Schull finds gamblers express their experiential relationships with machines in terms of becoming a single bounded entity, or ‘one’ with the devices, as their experiences in the zone “[challenge] the limits of the human body” (180).

The relationship between technology and their bodies is described as a “collusion between the structures and functions of the machine and the cognitive, affective, and bodily capacities of the gambler.” (73)

Schull’s attention to the phenomenology of human-technology builds off the philosopher Don Ihde in refocusing the traditional portrayal of technology as being one of two opposing binaries of either “an autonomous, determining force” or “a passive, neutral tool,” and instead asks us to look at the ways “objects and subjects act together” (19) in a constructed whole entity.

Schull’s research demonstrates a break down of traditional dichotomous distinctions and possibly grants agency to non-human force of the machine. It becomes a collaborator in the construction of new types of being in and experiencing the world.


The experiential accounts of the gamblers draw attention to the idea of the boundaries of the human being expanding and taking new forms as our intimacy with machines develops.

The arbitrariness of our sense of self ending at the skin preferences physical determinants rather than our lived functional ones.

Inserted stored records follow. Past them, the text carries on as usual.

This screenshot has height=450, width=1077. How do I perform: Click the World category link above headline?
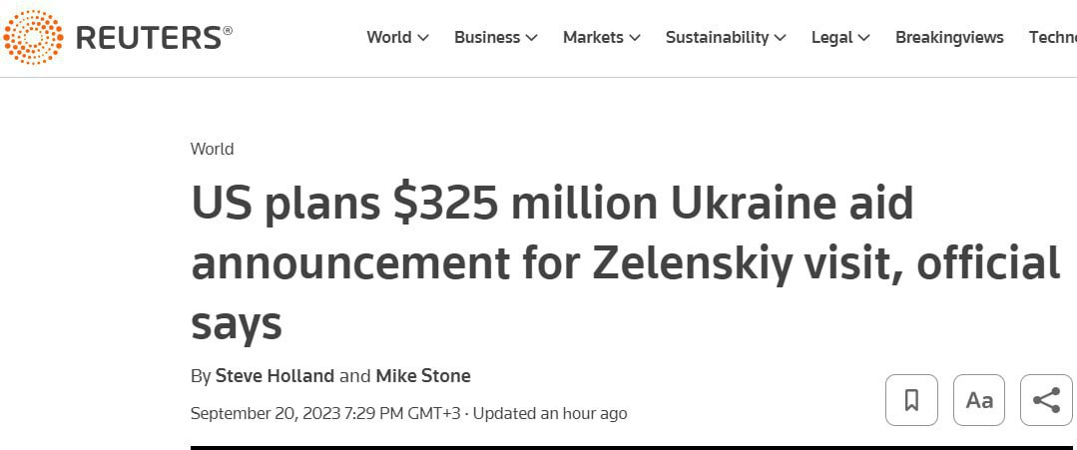click(x=212, y=149)
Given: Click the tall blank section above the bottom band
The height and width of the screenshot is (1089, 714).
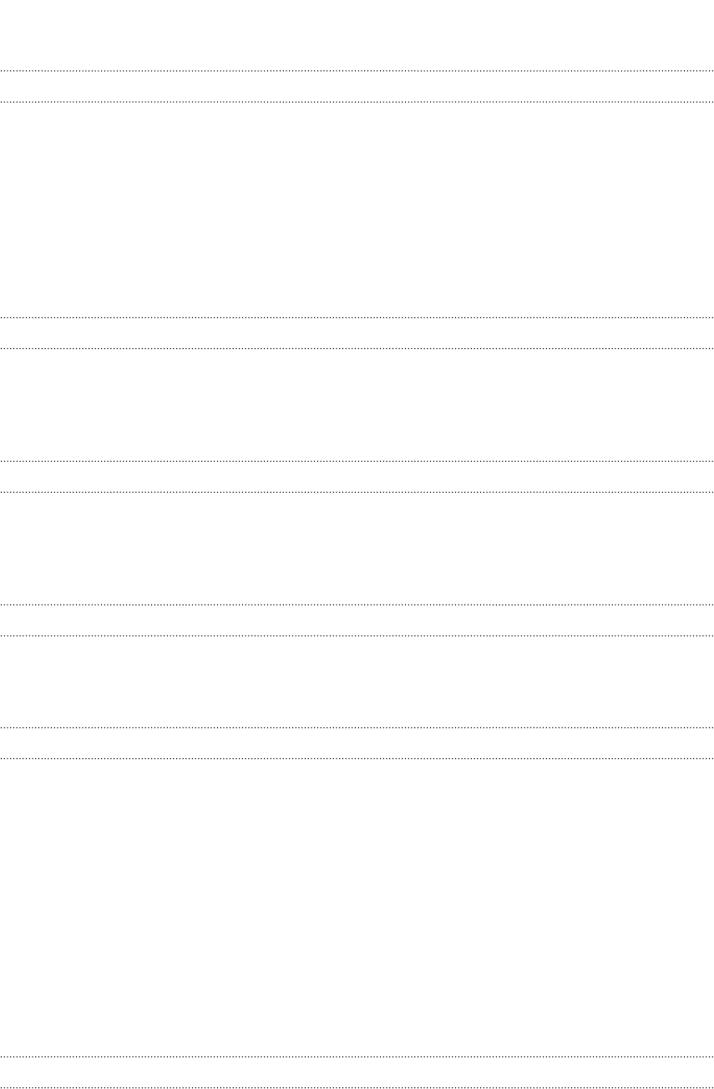Looking at the screenshot, I should (357, 907).
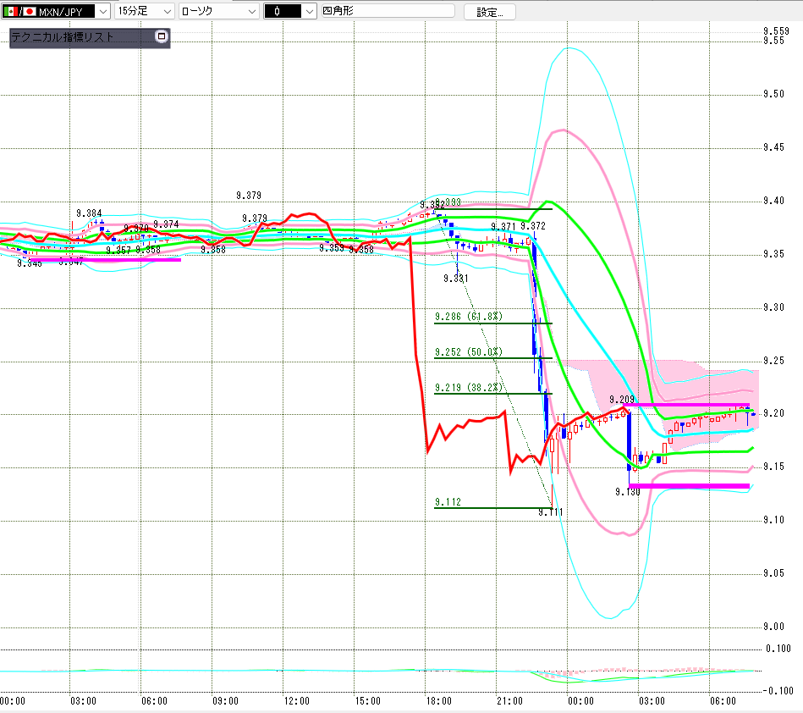This screenshot has width=803, height=713.
Task: Click the Mexican flag icon
Action: coord(11,11)

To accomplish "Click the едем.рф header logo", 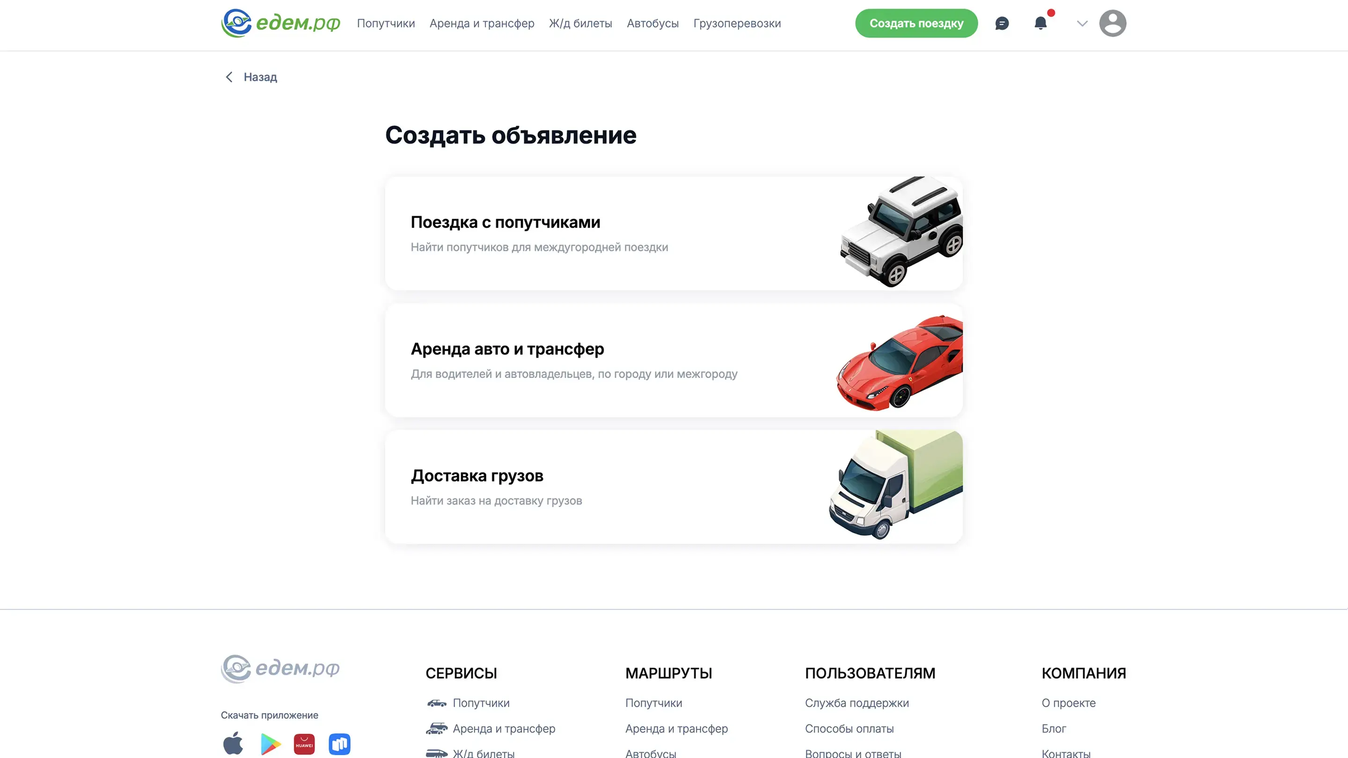I will 280,23.
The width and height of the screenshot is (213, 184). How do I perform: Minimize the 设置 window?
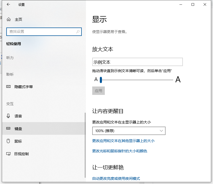(x=181, y=4)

That the fact we are an enclosed amount of flesh might not be as significant or important as we believe it to be is still a young and radical concept for many.

Gamblers see their experiences in the zone as “challenging the limits of the human body” (180)

Given the research and accounts provided by Schull, we have to expand our conceptions of the bounded self and consider that technological devices may be becoming coherently integrated parts of our sense of selves.

The idea that the boundary of a human being ends at the skin in fact seems fairly arbitrary in reading the ethnographic interviews where players feel a level of engagement where “you are the machine, the machine is you” (173).

The designers of the machines purposefully “create a close fit between the player’s body and the body of the machine” (63) to facilitate this experience. The fact that we have historically thought of a human being as an enclosed amount of flesh might not be as significant or important in the world of immersive machine gambling.

Combating the idea of the ‘zone’ as a form of self-erasure or loss of the self, we must take seriously the notion of the machine as collaborative agent in the construction of a new way of being.

Rather than assuming the gambler is trying to become the machine by reducing their own agency and prioritising the perceived wants of the game, we should grant legitimacy to both collaborative actors in the construction of a new personscape.

This aligns with Ihde’s concept of ‘embodied relation’ as feeling a technological object is naturally extending one’s cognitive and motor capacities with no sense of individual distinctiveness.

The firm resonation with this phenomena by Schull’s ethnographic subjects asks us to reconceptualise the limits of the self in terms of immaterial functionality and phenomenological experience instead of the physical boundaries of flesh and metal.